Brilliant white light poured from a gaping fissure running through the seas of gold. Coins spilled over its edge and plummeted into the pale void, vanishing without a sound. The spiderwebbing damage covering Igris expanded from the fissure and stretched all across his entire body. Hairline cracks covered the floor and ran beneath Noah’s feet.

Igris laid motionless on a pile of gold. His eyes were glassy and lifeless, all resistance having left him. He was dead.

As to how long he’d been dead, Noah was unsure. He’d had the demon suppressed under Sunder’s weight to the point where he hadn’t even been able to speak. The soul damage had just gotten to a point where he couldn’t hold out any longer.

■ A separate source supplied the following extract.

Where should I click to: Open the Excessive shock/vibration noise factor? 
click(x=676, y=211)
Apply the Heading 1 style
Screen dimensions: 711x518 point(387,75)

More cracks echoed out. Igris’s soul spilled into the fissure. It expanded in jerky motions, zipping out across the ground and letting more white energy spilling in like opening a broken zipper on a tent caught in a snowstorm. A rumble shook the soul as the cracks traced up into the sky and connected above Noah.

I think I may have started to overstay my welcome. What happens if you get caught in someone’s soul when they die? I don’t imagine I’d die as well. The cracks aren’t connected to me— but I don’t’ really want to go around touching that white void any more than I have to. Why am I not getting pulled back into my body? I swear it’s been —

A wave of dizziness smacked into Noah’s head. He staggered. Braced a hand against his knee. Coins poured at increasing speeds, a tide pushing against his feet and trying to pull him down along with them.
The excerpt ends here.